As a result of the COVID-19 pandemic, preventative public health measures across Canada have been imposed to curb the rapid spread and detrimental physical health impacts of the COVID-19 virus.1 2 Preventative measures, inclusive of physical and social distancing, have been shown to support infection control; however, the effects of physical distancing and social isolation, coupled with the uncertainty and fear created by the swift onset of COVID-19, has been described by some as an ‘echo pandemic’ of declining distress and mental health among the Canadian population.3 4 A Canadian survey conducted in May 2020 noted 38% of individuals attributed a decline in their mental health to COVID-19 and 46% felt anxious and worried.5 In September 2020, researchers repeated this national survey and found 40% of Canadians reported their mental health had declined due to COVID-19 and 48% of individuals expressed feelings of anxiety or worry.5 6 The negative impact of the COVID-19 pandemic on the distress and mental health of Canadians warrants concern as self-reported population mental health continues to decline.4 7–9 Given the potential strain that the COVID-19 pandemic could create on an already overburdened and overwhelmed mental healthcare system, a long-lasting and sustainable response is needed to support mental healthcare delivery and proactively assist individuals in maintaining mental wellness.1 4 One solution that may support the provision and scaling of mental healthcare is digital health. Current digital health innovations include, but are not limited to, mobile apps, virtual care, chatbots and text messaging platforms and can be used to support improved scalability, flexibility and accessibility of mental healthcare service delivery.2 10 In particular, text messaging services have the potential to support the mental health of the general population in addition to underserved and marginalised populations.2 10

Mobile phone use continues to expand in Canada.
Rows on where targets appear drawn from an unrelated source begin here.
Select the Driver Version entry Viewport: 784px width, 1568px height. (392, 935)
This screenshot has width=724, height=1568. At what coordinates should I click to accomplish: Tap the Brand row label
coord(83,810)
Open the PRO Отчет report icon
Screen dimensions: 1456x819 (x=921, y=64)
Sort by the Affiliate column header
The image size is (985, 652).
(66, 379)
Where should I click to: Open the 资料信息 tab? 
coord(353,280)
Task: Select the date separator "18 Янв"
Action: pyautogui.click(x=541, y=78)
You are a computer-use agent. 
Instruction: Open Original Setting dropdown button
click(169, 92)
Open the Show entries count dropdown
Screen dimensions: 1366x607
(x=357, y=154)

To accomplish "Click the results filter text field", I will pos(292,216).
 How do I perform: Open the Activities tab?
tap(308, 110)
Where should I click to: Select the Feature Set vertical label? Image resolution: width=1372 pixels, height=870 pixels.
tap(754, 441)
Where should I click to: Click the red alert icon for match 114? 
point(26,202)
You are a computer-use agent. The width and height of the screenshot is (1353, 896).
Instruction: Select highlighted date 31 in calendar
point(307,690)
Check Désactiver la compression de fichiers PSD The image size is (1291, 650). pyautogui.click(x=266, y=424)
The Canadian Wireless Telecommunications Association (CWTA) reported 34.1 million wireless subscriptions in the country noting more mobile phones (91.0%) than landlines (37.8%).11 Researchers have capitalised on the ubiquitous spread of mobile devices globally and demonstrated the value of texting programmes in influencing positive health behaviours,12–14 especially when messaging can be tailored to individuals or population groups.15 16 There are multiple advantages to pursuing a texting-based approach to citizen engagement. First is the immediacy of the connection. Research has demonstrated that ‘90% of all mobile text messages are read within three min of being received’.17 Second, as previously noted, the use of SMS texting is a means to address potential information or digital divide among priority populations facing socioeconomic or other challenges.12 13 This includes reliable internet connectivity, which is an ongoing issue in rural and remote communities across Canada. There is an existing study supporting two-way messaging as an engaging and immediate way to employ community-based surveying18 and others that note this as a means to deliver essential public information.17 19 In the text-based initiative SmartMom Canada, the critical importance of patient partnership in the design and delivery of texting programmes, especially those planned at a population level, was noted.16 This approach may also be useful to support those individuals who may ‘ration’ digital connectivity due to limited data or internet access but often have some point(s) of connection.20

The WHO has stated COVID-19 ‘is the first pandemic in human history where technology and social media are being used on a massive scale to keep people safe, productive and connected’.21 With 4 and 5 billion global users of internet and mobile phones, respectively, the reach of these technologies has never been more ubiquitous.22 The WHO has also noted the impact of COVID-19 on global mental health identifying the tremendous stressors associated with this world event.23 With over 34 million active wireless subscribers in Canada,11 SMS text messaging is an established conduit through which to explore need and facilitate access to mental health services. Incorporating two-way communication via text in health programming has revealed considerable value for patients and/or target populations in a systematic review17 and research.12 24–26 Establishing an interactive COVID-19 texting service will extend the reach of existing digital mental health resources as researchers explore solutions with those who may have limited connectivity and work to address digital barriers to identified supports.

Methods and analysis

Study purpose and objectives

The aim of this study is to codesign a customised two-way texting service to explore need and better align access to mental health supports for the general Canadian population living in Saskatchewan during the COVID-19 pandemic. Working in collaboration with Saskatchewan residents and building on a currently funded study, timely, relevant and population-specific mental health information and resources can be shared. In addition, the two-way texting function will allow immediate opportunities for community engagement with polling questions employed to identify unmet needs and challenges in accessing digital mental health resources. This low-tech approach can increase connections to populations that may not be aware of existing digital supports. Issues of digital exclusion often include limited data plans and reliable internet service, as well as underlying challenges related to digital health literacy.20 27 In order to identify solutions to these barriers, Brewer et al28 called on digital health researchers to ‘embrace implementation science and community engagement in our collective quest to eliminate health disparities’.28 In answering that call, this project will employ the RE-AIM (reach, effectiveness, adoption, implementation, maintenance) framework,29 a well-established implementation tool for planning and evaluating public health initiatives, to monitor the reach, effectiveness, adoption, implementation and maintenance of the planned texting service through three phases of a mixed methods design.29

The following research objectives will guide these efforts:

  1. Codesign a texting service to assess and support improved reach of mental health services in collaboration with a resident advisory committee in a Canadian jurisdiction.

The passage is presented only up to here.